Where to trim reads

Nicholas_Bokulich · August 29, 2018, 1:41am

Sounds reasonable. And running just the forward reads is a great idea just in case (and if nothing else, it is a useful comparison)

Based on all the above discussion, I would think yes subtract the primer lengths from the total amplicon length you have cited, unless if you aren't sure whether that length includes the primers. (to be on the safe side perhaps we should just assume that it does include the primers and you so would not subtract them).

It is lower that I like personally, but really does not sound bad. I would personally opt for fewer longer sequences than more shorter sequences, so long as I have enough reads.

So it is definitely worth running all ways and compare the stats output to decide what works best for you.

You could also experiment with the --p-trunc-q parameter instead — since you are joining pair-end reads it may prove useful here for getting more length out of higher-quality reads, instead of trimming all at the same length.

Sorry this is such a difficult trial-and-error process!

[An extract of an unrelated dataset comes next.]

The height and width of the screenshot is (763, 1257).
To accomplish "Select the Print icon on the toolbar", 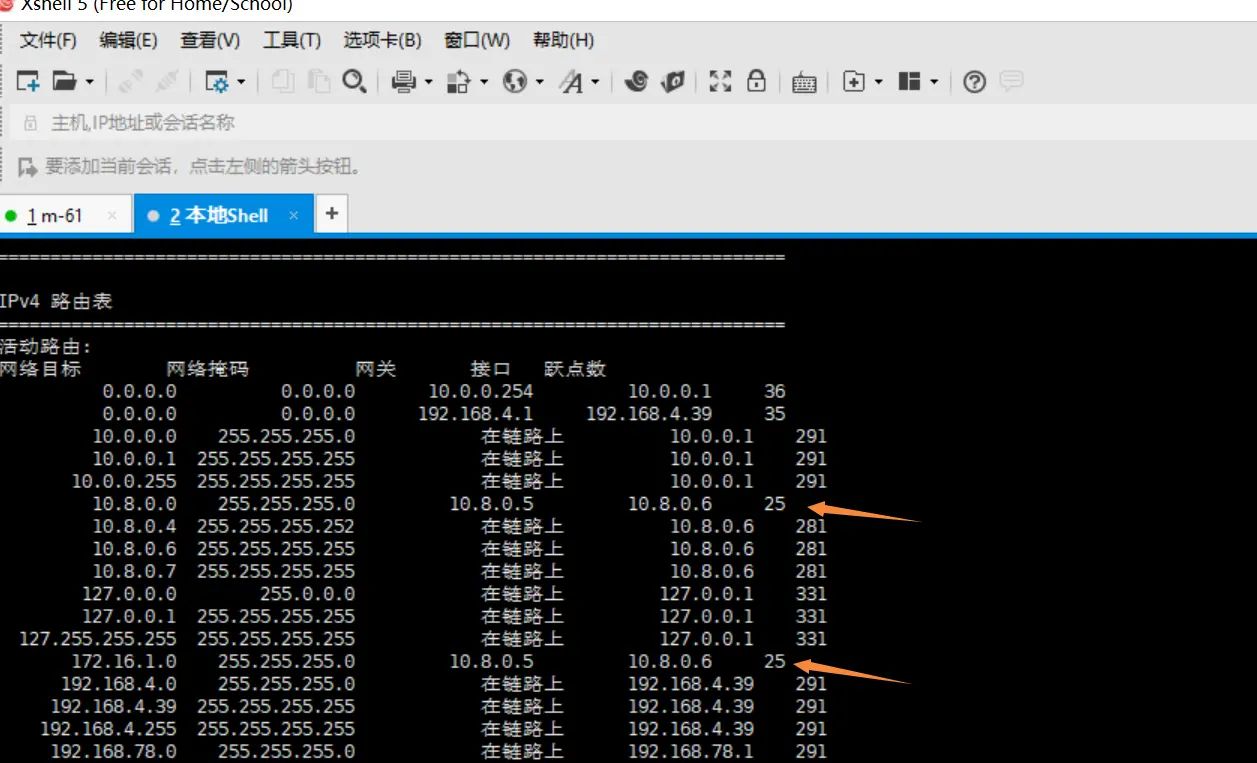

The good news is all steps after denoising are usually easier..

I hope that helps!.

ariel · August 29, 2018, 2:00am

Okay, thank you. I also tried one cutting at 293, which has two 13 bases and a 14.

I guess i'm wondering, if I can get enough reads out of this, is using lower quality + paired end still better than just using the forward?

In terms of --p-trunc-q

"Reads are truncated at the first instance of
a quality score less than or equal to this
value. If the resulting read is then shorter
** than trunc_len_f or trunc_len_r**
** (depending on the direction of the read) it**
** is discarded."**

I'm wondering what you think would be a useful way to use this paramter in this context.

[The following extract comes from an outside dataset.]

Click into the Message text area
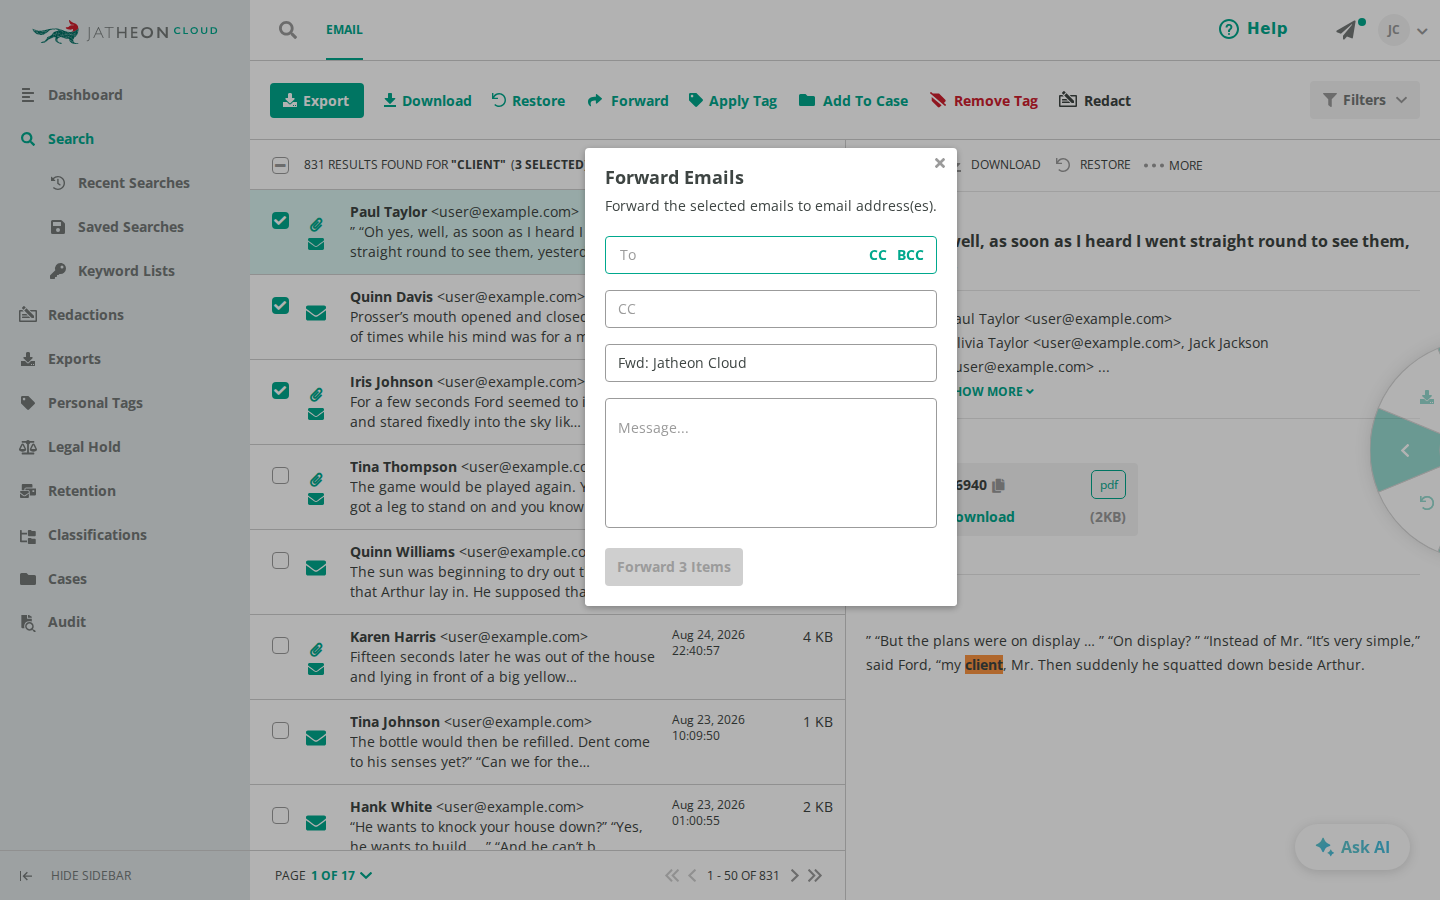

Nicholas_Bokulich · August 29, 2018, 2:33am

That's very subjective. I'd say no, if you don't get enough reads then shorter is better (and I have gone that route when in your position). But if it is a matter of losing some samples that maybe are not critical... then it becomes a balance of priorities.

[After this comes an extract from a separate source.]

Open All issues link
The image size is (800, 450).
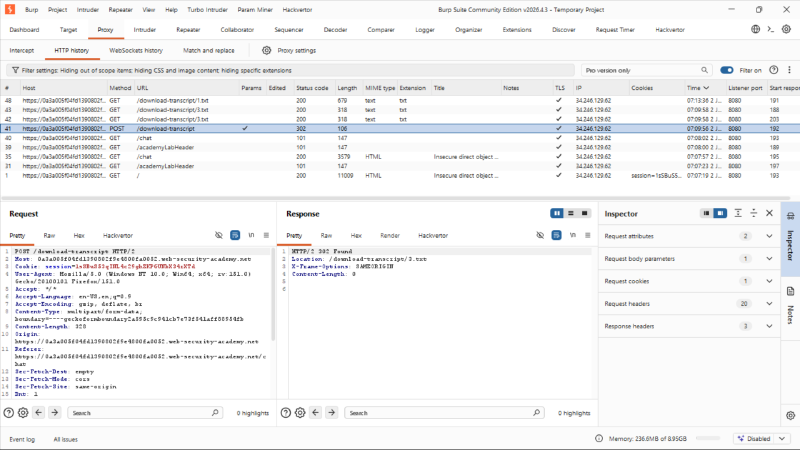[x=65, y=439]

You could just omit the trunc_len parameters and I think this should still work (and rely on the read merging stage to decide whether you have trimmed too much). But you could also set this to settings that you KNOW will not work (with wiggle room for length variation and the possibility that one read is high quality and truncated less while the paired read may be truncated more within reason).... so maybe 200 nt in this case?

I hope that helps! Please share the stats results when all runs are done and we can help make a decision.

ariel · August 29, 2018, 9:26pm

Hello! Excitingly it worked a lot better with 300f and 273r. The person that did the sequencing didn't think there was any one length of the region that could be calculated, but noted that because it's a variable region it can vary quite a bit, even to 550nt. So in the case of even 550nt, it looks like this cutoff would still give 26nt of overlap

What do you think about the fact that several lower quality bases had to be used with this cutoff? It seems to me that this is just what had to be done with this particular data? And it seems fairly high quality overall. I'm moving forward with this one.

Even with this cutoff, if i want to use only samples with say > 10,000 reads, I would have to discard a couple hundred, and about 100 if I want use samples with > 5000 reads, though this may be okay.

Interestingly, I also tried cutting at 300f and 292r, and despite the additional overlap, it actually did not merge as well as 300f and 273r, in fact it was much worse presumably because the sequence quality really drops off after 273.

The forward only attempt also worked well, and there I would need to discard fewer samples, however I'd like to use paired end if possible since my reading indicates that it is better able to align to reference sequences and detects repetitive elements and rearrangements

Thank you again for all of your help!!

p.s. I also tried several different quality cutoffs 20, 24, 26, and specified 200 f and r, however none of those worked. They all had mostly 0, and a couple 2 merged non-chimeric reads. Anyway, using the forward and reverse cuts that I did was great, just wanted to share that as well.

Nicholas_Bokulich · August 30, 2018, 1:05am

That's fantastic! This does look a lot better. You are still losing some sequences during merging, but this is a small fraction so probably doesn't matter.

If you can, it may be interesting to run all the same downstream analyses (or at least look at taxonomic composition and beta diversity) on both the single-end and these paired data to make sure this does not matter. But don't sweat it.

It is fairly high-quality. And put it this way: if including the lower-quality bases were a problem, dada2 would let you know! (by dropping at the filtering step). You have lots of reads output, so can move on.

Longer sequences contain more information, so it is always better when possible.

Thanks for sharing! Very glad you were able to get this working in the end (it is almost always a maddening trial-and-error process!)

system · September 30, 2018, 7:05am

This topic was automatically closed 31 days after the last reply. New replies are no longer allowed.